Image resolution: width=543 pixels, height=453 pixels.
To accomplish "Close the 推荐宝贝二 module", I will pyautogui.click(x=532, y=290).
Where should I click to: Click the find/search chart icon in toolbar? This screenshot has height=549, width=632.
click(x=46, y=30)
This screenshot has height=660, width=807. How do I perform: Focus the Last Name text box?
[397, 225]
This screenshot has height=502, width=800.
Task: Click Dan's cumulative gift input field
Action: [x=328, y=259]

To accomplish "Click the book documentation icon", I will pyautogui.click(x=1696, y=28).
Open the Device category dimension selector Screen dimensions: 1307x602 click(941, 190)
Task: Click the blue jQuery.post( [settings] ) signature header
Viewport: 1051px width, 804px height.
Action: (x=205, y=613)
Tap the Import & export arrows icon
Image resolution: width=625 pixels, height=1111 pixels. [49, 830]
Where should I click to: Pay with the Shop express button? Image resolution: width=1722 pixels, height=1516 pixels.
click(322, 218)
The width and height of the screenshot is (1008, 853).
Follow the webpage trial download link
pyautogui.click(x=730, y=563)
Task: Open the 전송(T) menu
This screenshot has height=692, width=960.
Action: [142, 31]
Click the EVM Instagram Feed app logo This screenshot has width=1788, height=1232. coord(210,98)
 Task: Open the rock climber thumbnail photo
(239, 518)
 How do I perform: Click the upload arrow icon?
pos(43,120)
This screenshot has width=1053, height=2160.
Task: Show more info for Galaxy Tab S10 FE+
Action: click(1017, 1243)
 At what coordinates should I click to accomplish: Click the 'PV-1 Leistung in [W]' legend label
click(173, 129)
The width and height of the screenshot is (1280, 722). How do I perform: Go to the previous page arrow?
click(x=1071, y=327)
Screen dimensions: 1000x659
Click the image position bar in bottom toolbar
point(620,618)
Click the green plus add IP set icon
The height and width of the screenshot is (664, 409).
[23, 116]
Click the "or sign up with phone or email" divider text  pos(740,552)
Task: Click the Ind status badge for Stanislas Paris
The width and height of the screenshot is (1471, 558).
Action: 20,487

──────

*WHAT IS REQUIRED:* Output, exactly and with no other text, the line that contains "The height and" and all lines from there to the end of the records.

*SOLVED EXERCISE:*
The height and width of the screenshot is (664, 409).
[23, 116]
Click the "or sign up with phone or email" divider text  pos(740,552)
Task: Click the Ind status badge for Stanislas Paris
The width and height of the screenshot is (1471, 558).
Action: 20,487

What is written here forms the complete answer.